構音障害は、脳の中で口や舌の運動を支配する部分の障害を起こしたとき、文字どおり「音を構成することが障害されて」ろれつが回らなくなる状態です。したがって、ゆっくりしゃべれば言葉を話すことができるようになります。
一方、失語症は言葉を記憶している脳の部分の障害なので、話そうとしても(まるで外国語をしゃべるときのように)言葉が出ない「運動性失語」と、字や文章を見ても読めない「感覚性失語症」という状態になり、言葉を用いた意思の疎通ができなくなります。通常、人にはそれぞれ優位脳半球というのがあって、右利きの人の約80%は左大脳半球が、左利きの人の約50%が右大脳半球が優位であるといわれています。言語の中枢は優位脳半球の側頭葉にあるので、ここが障害されると失語症を起こしてしまうのです。

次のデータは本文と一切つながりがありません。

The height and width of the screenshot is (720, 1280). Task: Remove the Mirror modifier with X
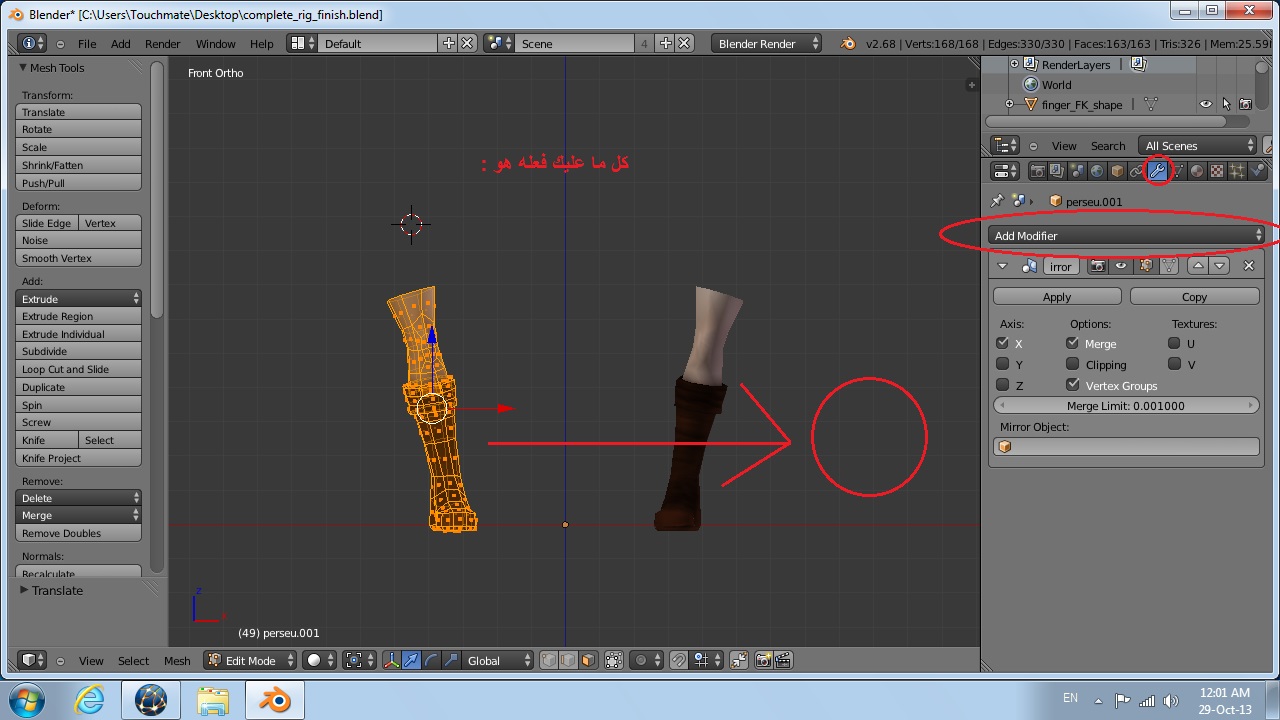pyautogui.click(x=1248, y=266)
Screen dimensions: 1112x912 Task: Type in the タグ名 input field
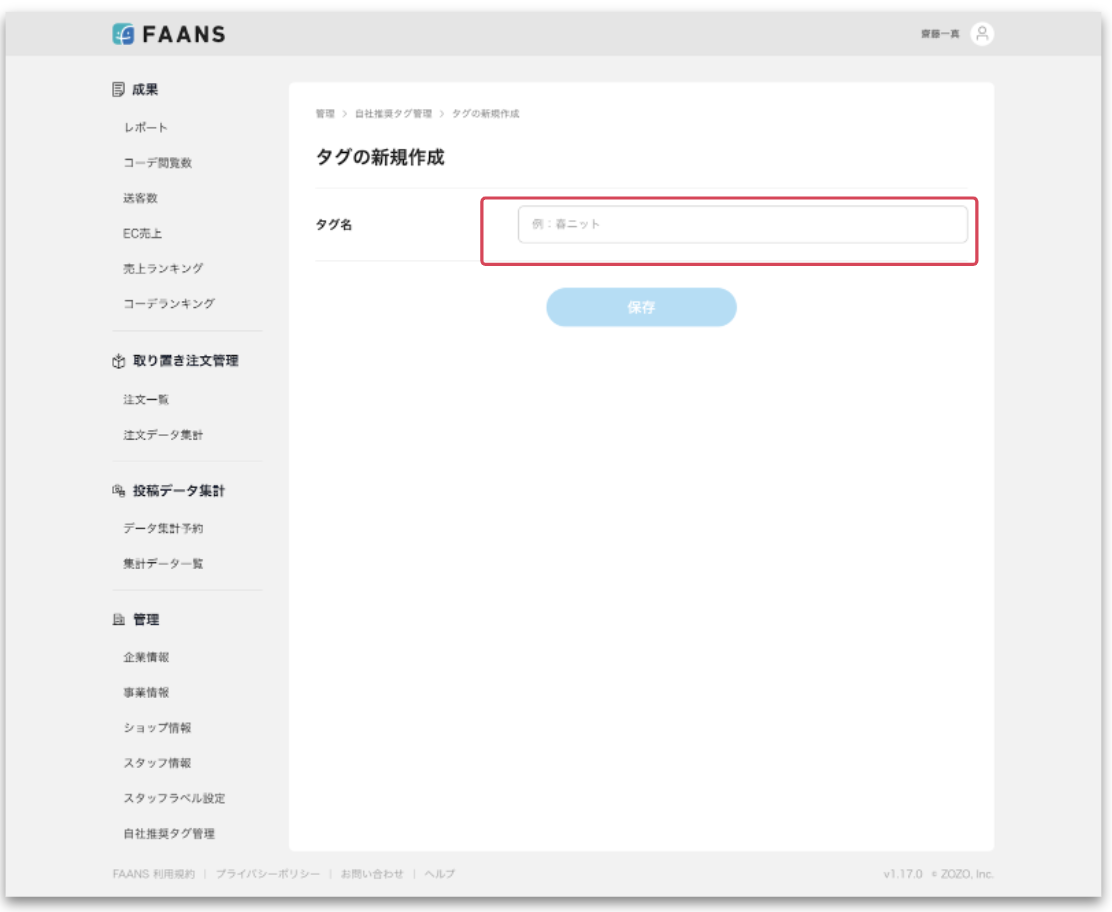(x=742, y=225)
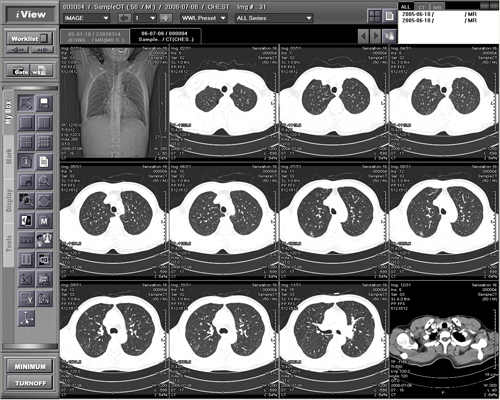Toggle thumbnail grid view in top bar
Image resolution: width=500 pixels, height=400 pixels.
point(375,16)
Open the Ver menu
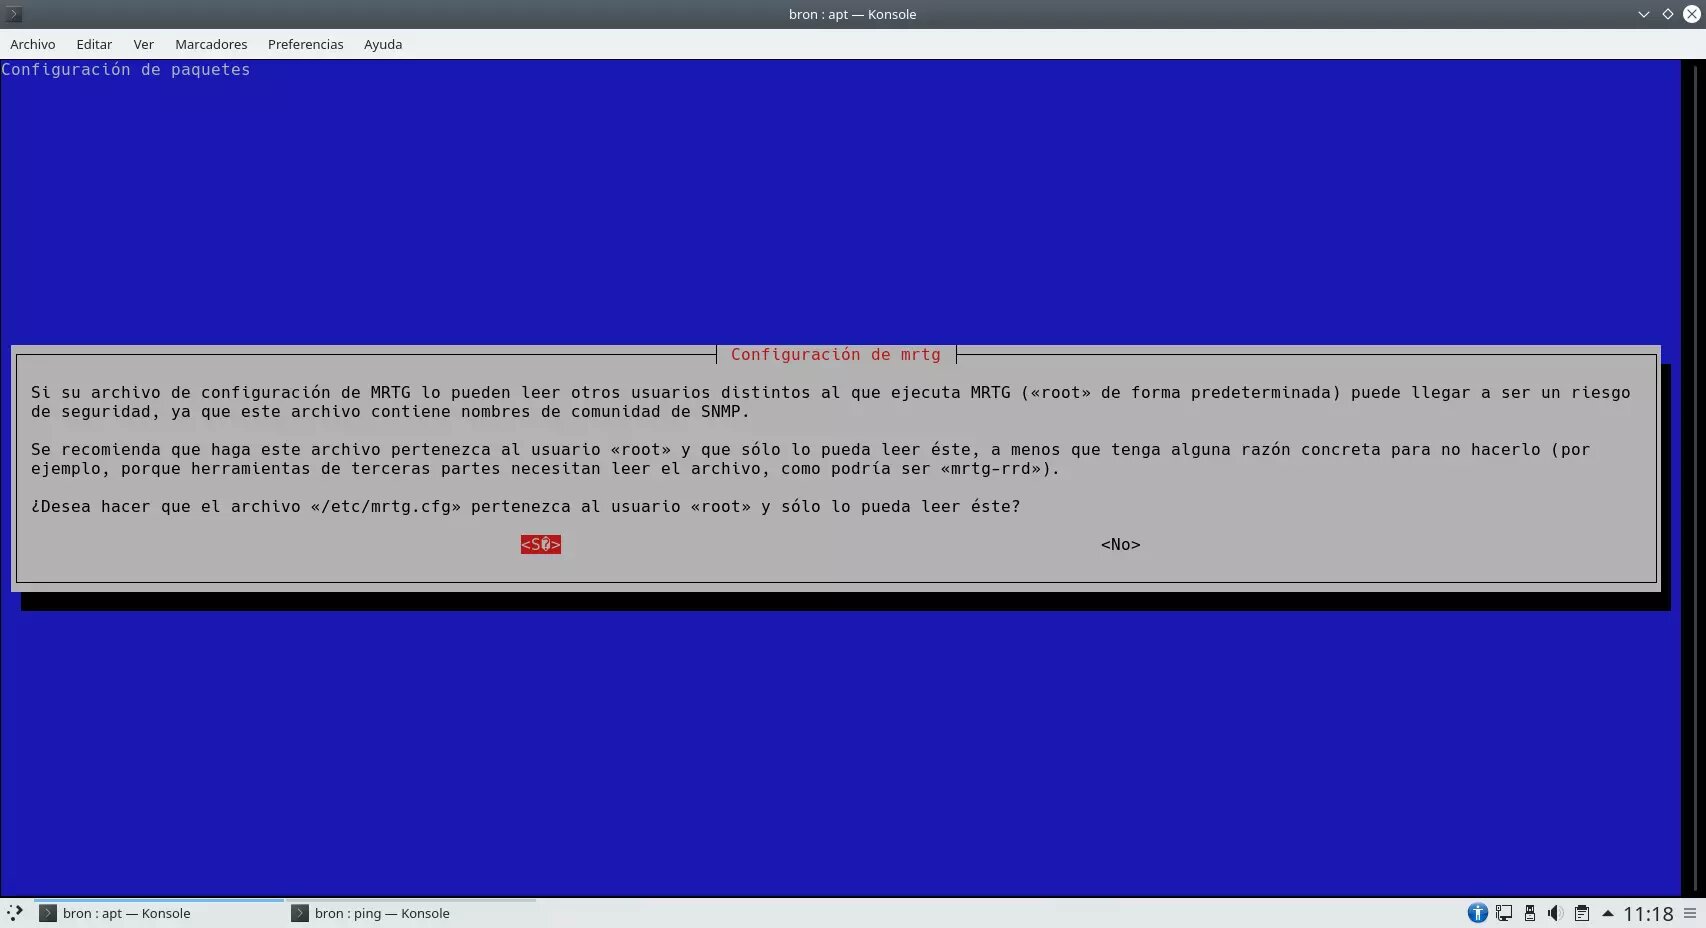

 構音障害の場合はゆっくり話せばどうにかわかりますが、失語症の場合には「あ~」とか「う~」とかいうだけなので、痴呆の人と間違われることがあります。しかし、身振りを使ったりこちらの言うことに頷いたりしてもらって、対話することは可能なので、注意深く観察することが大切です。

4)視野障害
  眼球はカメラのような仕組みになっており、レンズに相当する水晶体から光が入って逆転し、逆さまになった像が網膜に写ります。つまり右眼も左眼もそれぞれカメラのように世の中を逆さまに見ているのです。皆さんが片目をつむっても、鼻で陰になるところまでは、世の中の右も左も見えていますね。眼球の後ろにある視神経は左右が途中で半分交差し、交差した後の神経の経路は、右は左半分の像を、左は右半分の像を脳の後頭葉へ送ります。したがって、右の脳は世の中の左側だけを、左の脳は世の中の右側だけを見ているわけです。脳の後頭葉の障害では、右眼で見ても左眼で見ても世の中の半分が見えない状態になります。これを右(左)同名半盲と呼びます。

5)その他
  小脳は主に体のバランスをとる平衡機能をつかさどっているので、小脳が障害されると、ふらふらしたりめまいがしたり、気持ちが悪くなって嘔吐したりします。
 また、優位側の前頭葉は人が動物と異なる点、つまり理性・創造力・意志・人格といった高次の脳機能をつかさどるといわれ、ここが障害されると、人格の崩壊や意欲の欠如といった症状がみられます。
 その他、脳の機能が全体的に障害されると、記憶力・記銘力・見当識が欠落し、いわゆる痴呆の状態となります。日本人に多い痴呆は、脳血管障害(動脈硬化)によって脳の血流が足らなくなって脳機能が低下する「脳血管性痴呆」といわれるものです。最近、問題となっているアルツハイマー病は、原因不明で脳細胞自体が死んでいくもので、これまで欧米人に多いといわれていましたが、近年日本人にも増えており、生活習慣の変化などが誘因となっている可能性があります。